- [Task goal]: Arrange the lines of the items below as a numbered list, skipping any blank lines and leaving the pictures out.

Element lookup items
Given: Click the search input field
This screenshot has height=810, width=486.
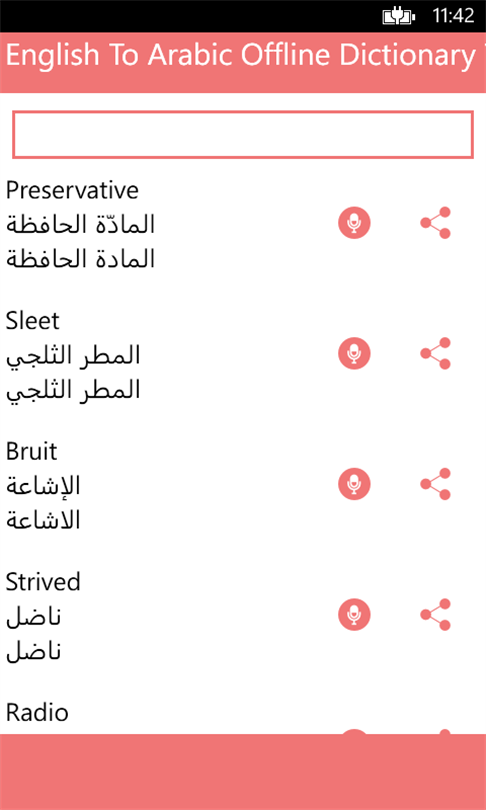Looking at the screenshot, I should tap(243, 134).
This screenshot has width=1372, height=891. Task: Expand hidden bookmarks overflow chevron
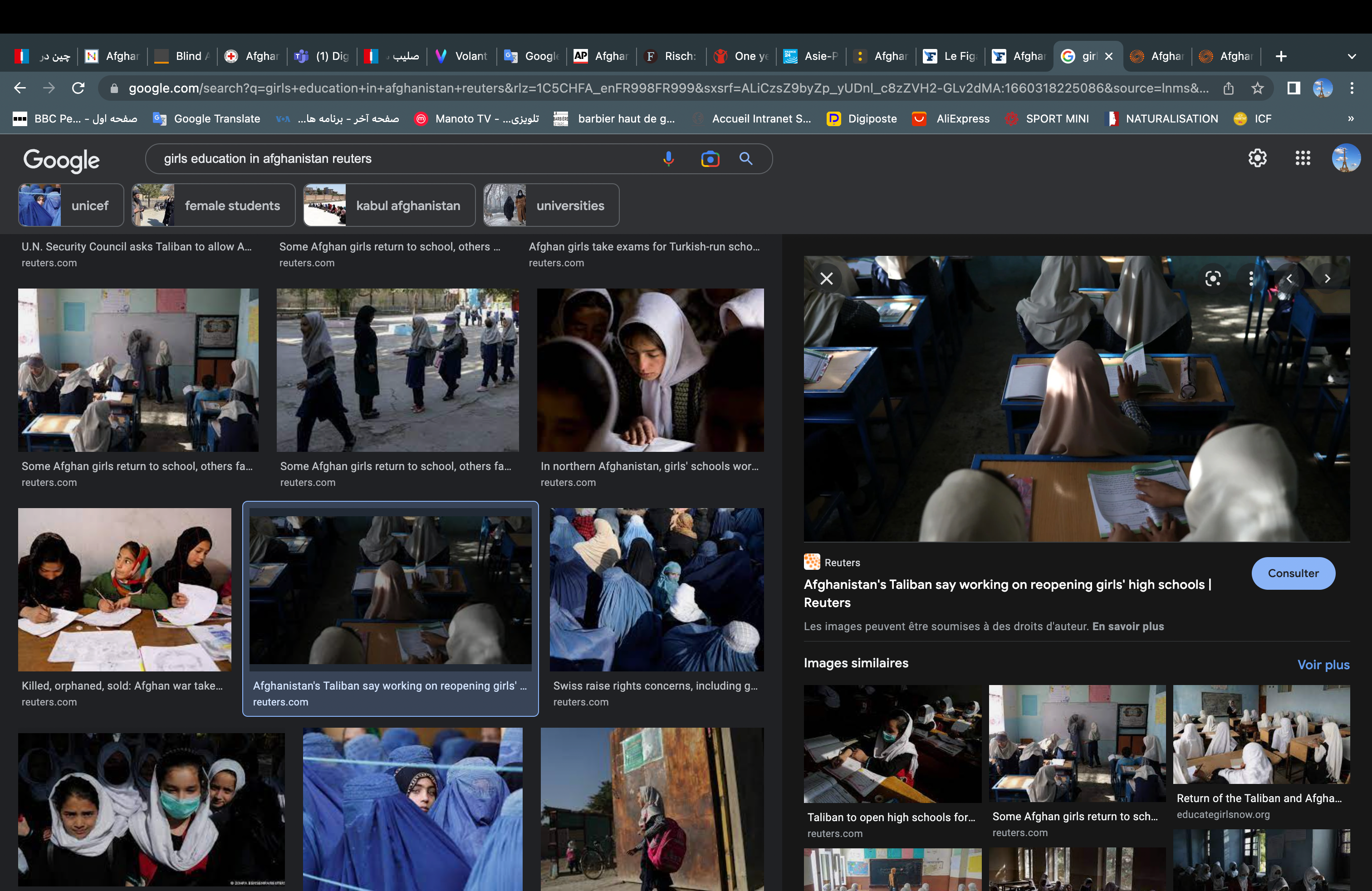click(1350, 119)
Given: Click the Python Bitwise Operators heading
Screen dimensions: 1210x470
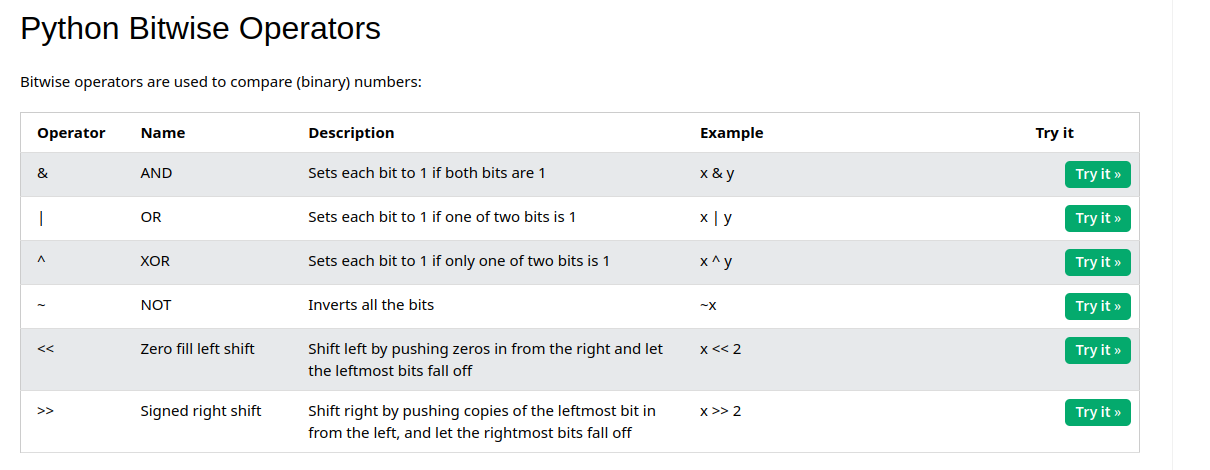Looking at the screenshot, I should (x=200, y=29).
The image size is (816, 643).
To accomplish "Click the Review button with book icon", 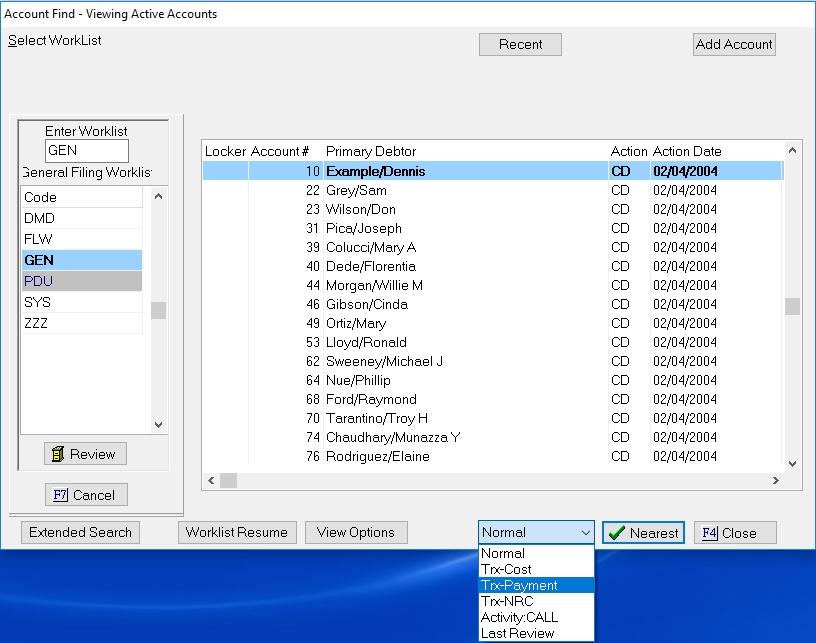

- [Written answer]:
1. Given: Click the search input field
2. This screenshot has height=810, width=486.
3. Looking at the screenshot, I should tap(243, 134).
4. This screenshot has width=1372, height=891. Task: Expand hidden bookmarks overflow chevron
5. click(1350, 119)
6. Given: Click the Python Bitwise Operators heading
7. Screen dimensions: 1210x470
8. Looking at the screenshot, I should (x=200, y=29).
9. The image size is (816, 643).
10. To accomplish "Click the Review button with book icon", 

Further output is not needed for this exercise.